| Texte retenu |
Un des plus gros problèmes de mon existence (outre ma capacité à trouver tout ce qui concerne les manchots absolument hilarant) consiste en ma quasi absence de mémoire immédiate. C'est une chose que la majorité des gens ont du mal à comprendre et il n'y a aucune mauvaise intention derrière mais pour une raison obscure, je ne parviens pas à me souvenir de choses sur des intervalles temporels extrêmement courts. Alors que je suis capable de me souvenir d'évènements ayant eu lieu alors que je ne savais même pas parler. Je me souviens très bien du bocal du poisson rouge sur la cheminée de mon premier appartement il y a 19 et demi de cela alors qu'il me serait foutrement impossible de me rappeler en quoi consistait mon repas de ce midi.
Si je ne me souviens pas vraiment du concert de Lower Dens qui débute la soirée, ce n'est pas par manque de bonne volonté mais tout simplement parce que le groupe fait preuve de trop peu d'originalité. Si je reste d'habitude perplexe face aux choix des premières parties, c'est ici la similarité entre les deux groupes qui me gène particulièrement. Lower Dens sonne comme un Deerhunter de seconde division, appuyant le côté shoegaze et noyant tout sous la reverb. Dans l'idée, c'est un peu comme manger chez Hector Chicken, puis chez KFC. Même quelqu'un d'aussi peu logique que moi est capable de saisir ce genre de concept. Être arrivé en retard ne me gène donc que peu et je patiente sagement en buvant des bières.
Deerhunter arrive donc. Et je ne me souviens plus de rien. A quelques exceptions cependant. Tout d'abord que le groupe est statique au possible. Du genre à ne pas bouger de plus de trois centimètres de l'endroit où ils ont commencé. Deerhunter n'est pas vraiment le genre de groupe dont on peut parler en terme de "présence scénique". C'est même un concept qui semble leur être aussi étranger que celui de culpabilité à un aspirateur. De même que celui de "tenue de scène". Là où tous les groupes essaient d'être un minimum cool, les mecs n'essaient même pas une seule seconde et se pointent en t shirt / baskets. C'en est même presque blasant. Sauf que Deerhunter n'est pas un groupe cool. Ils font de la musique pour gens qui se droguent alors qu'eux-même ne semblent pas se droguer (ce qui contribue de manière très générale à rendre un groupe plutôt cool).

| Série de tâches |
1. Relevez tous les noms de groupes de musique et de restaurants cités dans le récit du concert de Deerhunter.
2. Poursuivez le récit du concert de Deerhunter à partir de sa dernière phrase.
Le listing provient d'une autre source que le texte.

| Données fournies |

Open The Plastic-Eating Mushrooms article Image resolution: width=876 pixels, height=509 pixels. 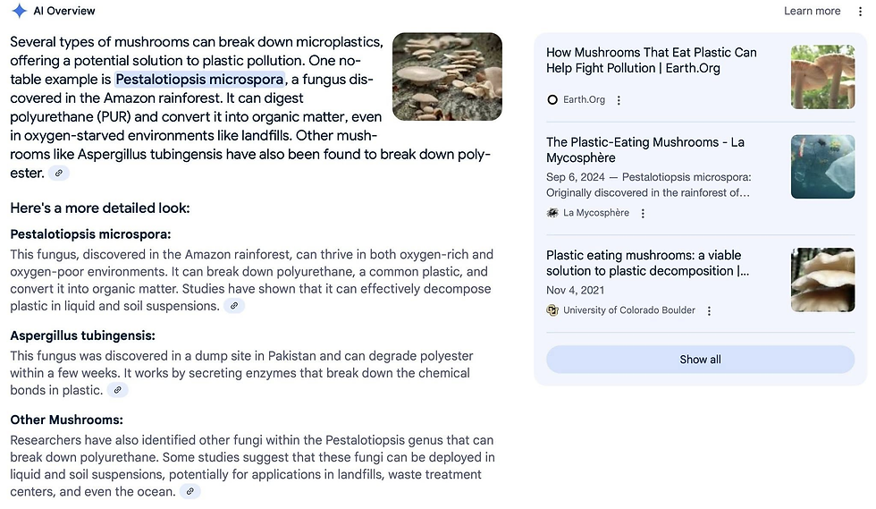pos(644,149)
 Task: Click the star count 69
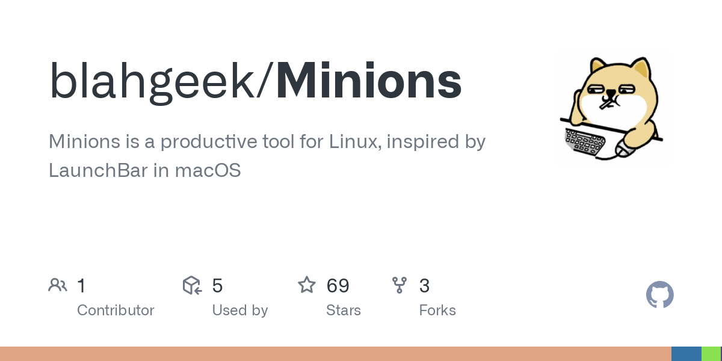point(338,286)
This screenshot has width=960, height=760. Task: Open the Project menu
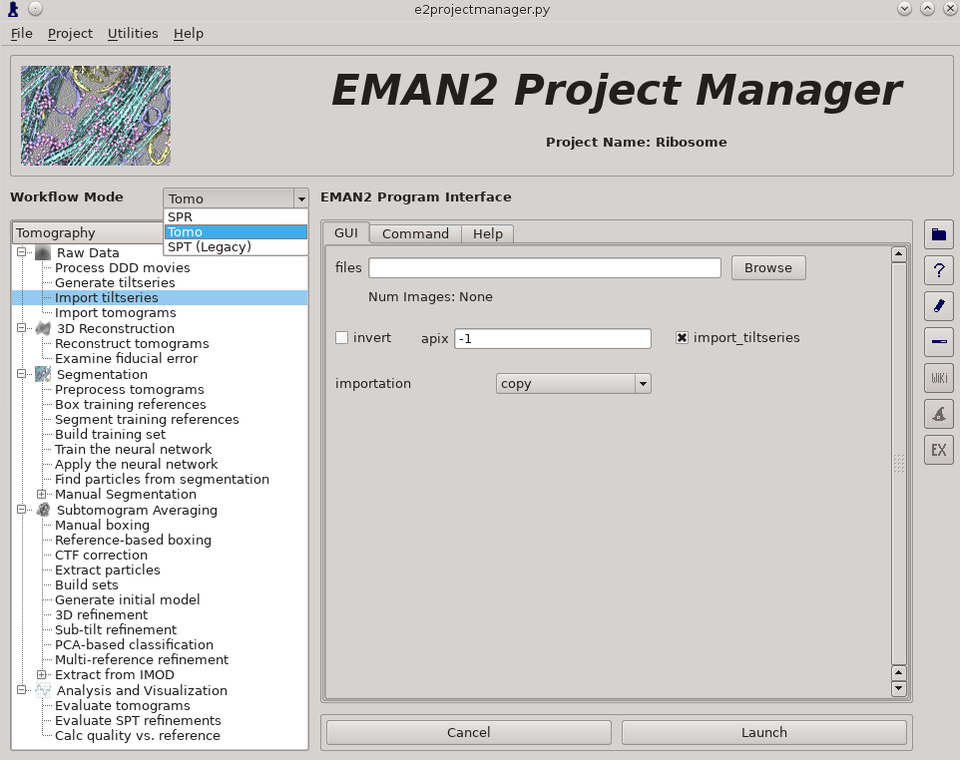[70, 33]
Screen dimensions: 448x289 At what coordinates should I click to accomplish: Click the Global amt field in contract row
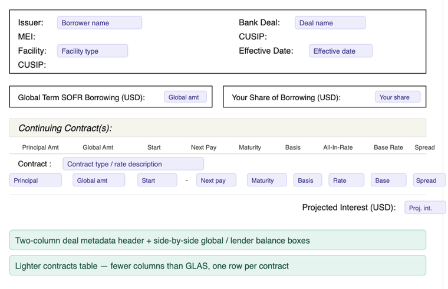coord(98,180)
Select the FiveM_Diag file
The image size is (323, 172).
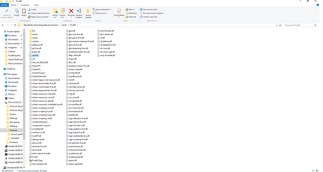click(x=36, y=160)
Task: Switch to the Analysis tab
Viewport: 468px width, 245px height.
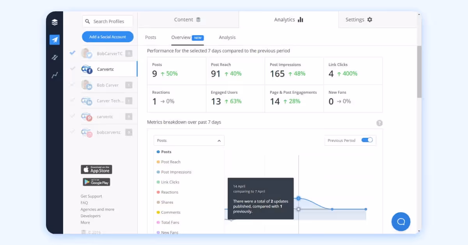Action: pos(227,37)
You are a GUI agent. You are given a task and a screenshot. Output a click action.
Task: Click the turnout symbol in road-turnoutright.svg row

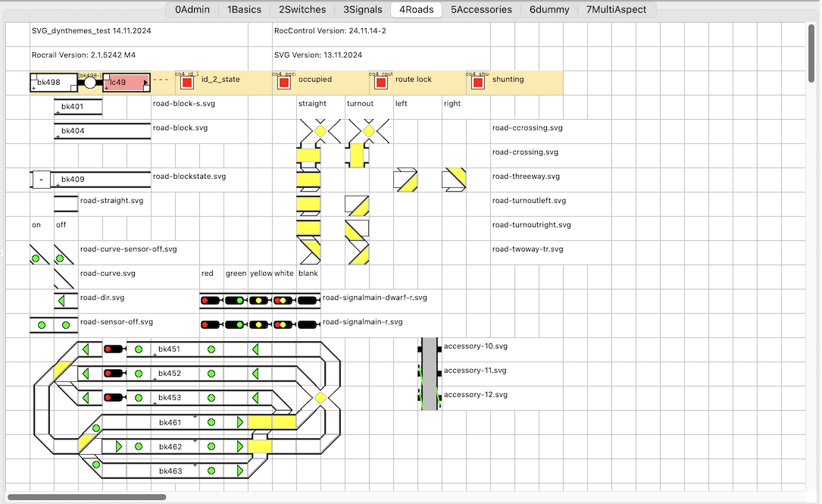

| Réponses par tâche |
1. Lower Dens, Deerhunter, Hector Chicken, KFC

2.
Et pourtant ce concert fut sans doute l'une des expériences de décorporation les plus intenses de ma vie. La décorporation, ou sortie hors du corps, s'accompagne généralement de vibrations rapides, de pression cérébrale, d'une conscience aiguë d'exister, sans toutefois pouvoir communiquer avec les autres êtres vivants, mais souvent avec une impression puissante d'ouverture aux autres, d'amour, de compréhension de l'univers, de pouvoir alors que le corps physique abandonné paraît sans intérêt, lourd et pénible à supporter. Présenté ainsi, ça ressemble à une sorte d'expérience hippie foireuse. Une espèce de philosophie pseudo raélienne pour quarantenaire new age et toutes ces atrocités composées de chants de baleines, de ponchos équitables, de puissance extraterrestre, de flûte de Pan et d'huiles essentielles.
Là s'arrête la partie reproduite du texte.